A woman suffering from self-condemnation finds it difficult to continue loving and cheering for herself. She internalizes the false beliefs that she is unworthy and forever broken. She erects walls around her heart, which isolates her from the warmth of God who graciously forgives and makes the broken-hearted whole.

I’ve been there. I know what it's like to suffer from past mistakes, some of which I knew were wrong and that I could have made a wiser choice. But that event is gone and cannot be undone. You and I are not perfect (only Christ is, Amen!). Mistakes are bound to happen in life. Nonetheless, you can learn from your mistakes and experiences and carve a better future.

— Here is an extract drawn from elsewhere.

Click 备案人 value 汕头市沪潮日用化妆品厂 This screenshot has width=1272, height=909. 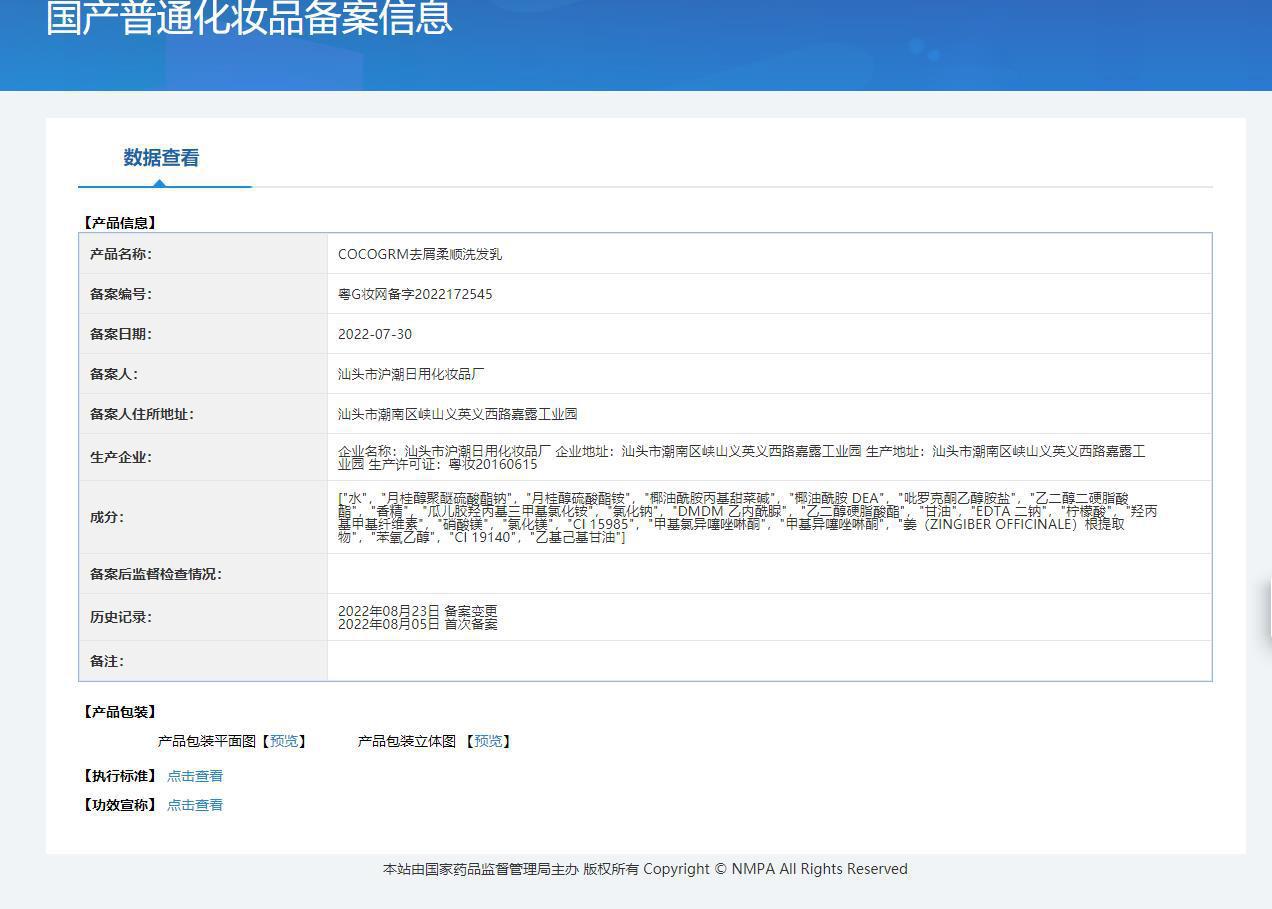pyautogui.click(x=411, y=374)
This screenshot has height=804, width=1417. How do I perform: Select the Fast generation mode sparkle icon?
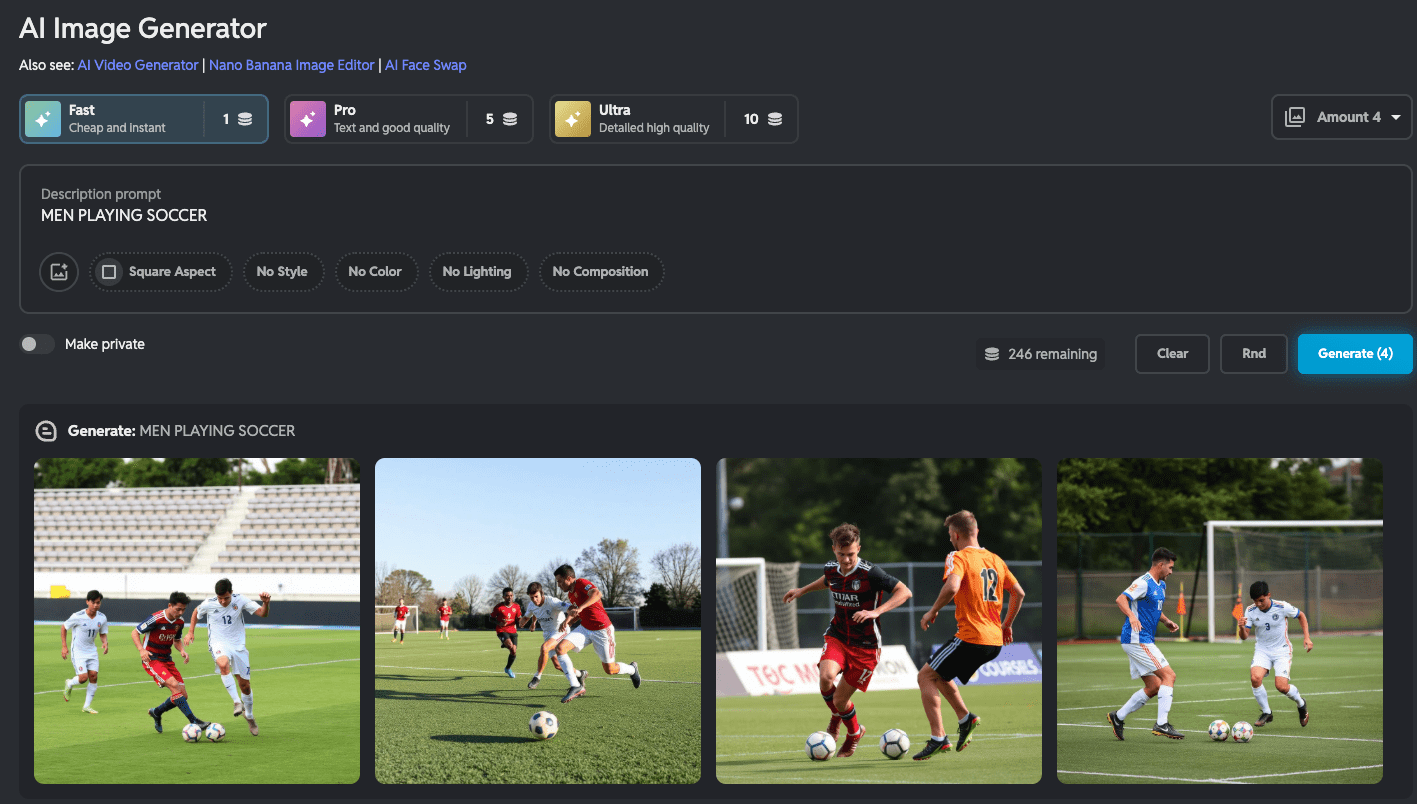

You can choose to continue suffering in guilt, self-hate, bitterness, and self-pity, or you can take drastic measures today toward healing, forgiving, and restoring your heart.

If I hadn't gone through what I have been through in life, I wouldn't have the credibility or passion to speak on these worthy topics. When I surrendered to God’s reign over my soul and life, He began healing me, and I started loving myself (and all its imperfections) even more. God used my wounds to give me wisdom and foundation so I could help other wounded souls. He can also do great things through your stories.

5. Anxiety

Day after day, my soul would grapple with fears and worries, "Would I get married one day, before 30?", "Would I get start having my children young, before 30? "Will my dreams and goals for Queen Defined, becoming financially stable, living in a beautiful home, and living a remarkable life come to fruition?"

These constant worries at times keep me on edge, making my soul restless, and causing me to rush life; instead of keeping calm, while being intentional with a heart of complete surrender to God's perfect timing.

Anxiety is another soul-gripping emotion that women tend to suffer from.

Anxiety is signified by feelings of nervousness, fears, or worries, especially about those anticipated future events that one perceives to have less control over.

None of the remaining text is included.